The ways he takes on a wide variety of roles—head coach, trainer, assistant coach—that at higher levels are separate jobs.
He’s got all of those kids, but hardly any adults.
He’s surrounded by people without having a team of his own.
“You mean it’s lonely.”
He glances up sharply. “Why did you say that?”
I lift a shoulder. “Probably because I know how you feel. At the training center, I’m surrounded by all these teams—pairs and quads and eights.
They all have their crews. They’re all in the thing together.
But singles? You have your coach and your training partners, but no one is with you.
It’s all on you. Success. Failure. In some ways, it makes it worse, being surrounded by people but still feeling alone. ”
“Sure,” Adrian says. “But coaching is different from racing.”
“Yeah,” I say. “Coaching could be worse. When things go right, the athletes get the credit. When things go wrong, you bear the blame. You’re in charge, but you’re not in control. I bet that’s as isolating as it gets.”
A long pause stretches between us. Finally, Adrian swallows, raises his eyes to mine. “I don’t think anyone has ever said it like that before.”
His expression feels like a key setting into its tumblers.
I swallow. “Do you ever talk to people about this stuff? Your mom maybe?”
He shakes his head softly. “My mom is a good person. Kind and gentle and loving and wonderfully supportive in so many ways. But, when it came to rowing…I don’t know.
Whenever I’ve brought it up with her, especially when I was having a hard time, she’d always brush it off and say she didn’t want to get involved, or she’d tell me ‘That’s your dad’s domain.
’ I think, ultimately, she always had a slightly warped picture of him, sugarcoated maybe.
And she loved the idea of rowing as something he and I did together—a way for us to bond.
She couldn’t really see it as anything else. ”
“What about other rowers?” I ask. “You didn’t stay in touch with any of your teammates after you quit?”
“Over the years, yeah. But I haven’t seen any of them in a while. Not since I moved to California for this job.”
“I see. And…” I hesitate because I want to ask him about his previous relationships. With some benefit of hindsight, I know Maxwell’s support wasn’t really support, but at the same time, I did appreciate having someone to talk to about everything. Big and small. “You’ve never dated a rower?”
Adrian raises an eyebrow. “Are you asking for my dating history?”
I playfully backhand his shoulder, but he catches my hand and twines his fingers through mine. He watches our joined hands for a moment, then answers.
“It always felt like it would be too much to get involved with someone in the sport. Dating is already hard enough. I just didn’t need to add that kind of pressure to it, you know?”
“You made an exception for me,” I observe.

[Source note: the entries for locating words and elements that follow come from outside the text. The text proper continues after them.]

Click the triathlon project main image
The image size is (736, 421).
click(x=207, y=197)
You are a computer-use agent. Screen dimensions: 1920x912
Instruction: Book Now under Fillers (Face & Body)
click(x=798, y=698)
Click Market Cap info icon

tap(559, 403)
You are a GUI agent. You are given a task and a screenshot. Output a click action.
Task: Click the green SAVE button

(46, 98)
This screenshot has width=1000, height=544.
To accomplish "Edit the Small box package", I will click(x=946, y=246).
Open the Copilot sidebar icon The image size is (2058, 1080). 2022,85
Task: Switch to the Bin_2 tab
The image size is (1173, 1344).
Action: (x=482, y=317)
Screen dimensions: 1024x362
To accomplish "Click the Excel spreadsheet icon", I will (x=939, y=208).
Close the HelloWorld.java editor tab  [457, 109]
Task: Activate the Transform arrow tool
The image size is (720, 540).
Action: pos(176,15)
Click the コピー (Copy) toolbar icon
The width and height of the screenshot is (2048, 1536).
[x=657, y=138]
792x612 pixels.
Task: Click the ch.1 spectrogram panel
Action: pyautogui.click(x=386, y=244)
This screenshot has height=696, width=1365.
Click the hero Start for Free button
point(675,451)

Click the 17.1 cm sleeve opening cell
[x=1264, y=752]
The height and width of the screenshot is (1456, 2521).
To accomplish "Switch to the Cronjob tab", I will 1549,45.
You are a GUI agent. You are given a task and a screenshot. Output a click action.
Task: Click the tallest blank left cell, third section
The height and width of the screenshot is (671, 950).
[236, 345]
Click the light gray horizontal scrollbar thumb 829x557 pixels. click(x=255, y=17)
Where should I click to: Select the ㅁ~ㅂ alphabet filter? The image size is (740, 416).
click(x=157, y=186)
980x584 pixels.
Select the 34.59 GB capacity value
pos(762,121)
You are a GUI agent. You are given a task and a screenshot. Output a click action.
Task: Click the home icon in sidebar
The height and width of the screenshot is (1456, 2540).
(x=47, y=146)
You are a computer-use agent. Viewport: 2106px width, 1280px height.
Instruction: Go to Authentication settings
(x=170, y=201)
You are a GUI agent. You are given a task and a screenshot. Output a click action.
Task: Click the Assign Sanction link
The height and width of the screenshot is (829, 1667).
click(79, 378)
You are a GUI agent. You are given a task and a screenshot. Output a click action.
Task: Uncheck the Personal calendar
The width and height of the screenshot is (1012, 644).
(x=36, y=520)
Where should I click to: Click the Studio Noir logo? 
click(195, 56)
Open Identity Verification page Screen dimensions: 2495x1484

“Because…” He runs his thumb across my knuckles. “Because you push yourself and only yourself. Your dedication is already unique enough, Kath. But it’s even more unique, and even more beautiful, that you have it but don’t force it on anyone else.”
He’s looking at me. And, oh god, I think I could lose myself in his irises. The feeling is so much more than magnetism, or his sharp jade of beauty. It’s about what I see reflected back. The weight of his approval and respect. The connection between us.
And me.
A new version of myself that I have only ever seen reflected in Adrian’s eyes.